Сью не была уверена на все сто, что ее литературная слава способна оградить ее от полицейских ищеек. Ну да, знала она этого Минальди — кстати, совсем не в ее вкусе, — приходил вкусить острых ощущений, выдавая себя за кафедральное начальство, перед тем как отправиться к жене своего шефа, которая наставляла с ним рога своему муженьку. Здесь он разогревался. Нет, не по ней весь этот психологический бульон… Слабак, хлюпик. И это не секрет, все в клубе это знали, да и на роже у него было написано…

— А он тебе, случаем, не говорил, что у него и с китаянкой была интрижка? — перебил ее Попов.

— Да нет, ты на ложном пути! Эта малышка — вулкан, насколько мне известно от одной из моих девушек, хорошо ее знавших, потому как они были землячками, обе из Гонконга. Минальди был не в ее вкусе. Зато к его завкафедрой она была неравнодушна, если верить той же девице, но это — суперсекретно.
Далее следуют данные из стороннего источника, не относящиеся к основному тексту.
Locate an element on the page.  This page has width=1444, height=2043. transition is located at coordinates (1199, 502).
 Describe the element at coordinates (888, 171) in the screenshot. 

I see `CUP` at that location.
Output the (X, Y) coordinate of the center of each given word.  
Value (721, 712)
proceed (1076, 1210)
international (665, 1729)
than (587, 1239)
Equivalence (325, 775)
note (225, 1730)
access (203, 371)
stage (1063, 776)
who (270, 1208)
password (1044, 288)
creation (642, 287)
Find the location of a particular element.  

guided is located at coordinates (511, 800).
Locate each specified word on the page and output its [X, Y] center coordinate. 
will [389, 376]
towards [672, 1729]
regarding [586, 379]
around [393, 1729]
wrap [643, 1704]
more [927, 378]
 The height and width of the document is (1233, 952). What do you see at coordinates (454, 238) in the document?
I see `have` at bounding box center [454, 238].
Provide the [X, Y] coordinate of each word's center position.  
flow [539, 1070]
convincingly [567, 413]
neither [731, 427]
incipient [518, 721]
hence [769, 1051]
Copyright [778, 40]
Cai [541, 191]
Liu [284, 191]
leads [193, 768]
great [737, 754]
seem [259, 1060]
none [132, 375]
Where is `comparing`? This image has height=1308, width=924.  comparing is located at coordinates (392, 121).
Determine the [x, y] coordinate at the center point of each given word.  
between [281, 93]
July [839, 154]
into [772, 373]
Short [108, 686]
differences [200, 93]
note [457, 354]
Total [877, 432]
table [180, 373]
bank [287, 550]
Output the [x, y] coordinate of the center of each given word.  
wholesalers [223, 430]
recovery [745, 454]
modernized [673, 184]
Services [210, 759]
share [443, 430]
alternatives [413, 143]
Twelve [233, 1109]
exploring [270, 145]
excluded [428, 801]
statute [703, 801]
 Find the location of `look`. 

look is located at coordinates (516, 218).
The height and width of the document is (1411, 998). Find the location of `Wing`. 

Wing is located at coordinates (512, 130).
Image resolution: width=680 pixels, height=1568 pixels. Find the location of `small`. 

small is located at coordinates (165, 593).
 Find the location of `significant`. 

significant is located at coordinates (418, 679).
Девица как раз принимала этого самого Минальди, он представился ей как завкафедрой, имя вот только позабыла… Ну и видок у тебя! Об этой китаянке и ее завкафедрой тебе могла бы много чего рассказать ее землячка, если ты не спешишь. Но это не Минальди. Ну, пока, — в замешательстве протянула она.

Попов уже не слушал ее. Инспектор был оглушен известием, которому предстояло поколебать все гипотезы комиссара. Ежели только Рильски самолично… либо… либо…

— Да-да, красотка, ты же знаешь, как я тебя ценю. Ей нет цены, правда, Ники? Увидимся. — Он заспешил. Мобильный звонил не переставая. — В этой треклятой стране ни шагу без полиции. Ну все, больше не беспокою. Чао.

Вот уже десять дней, как Санта-Барбару заливало дождем. Сплошной мрак! Просветы наступали внезапно и длились недолго. Как раз сейчас немного прояснело, и грязные стекла заведения Сью озарились пробившимися сквозь тучи солнечными лучами. Было похоже на то, как если бы робкая надежда коснулась сердец обитателей этой потерявшей ориентиры планеты, чтобы потом еще сильнее прибить их к земле, отняв даже тень иллюзии.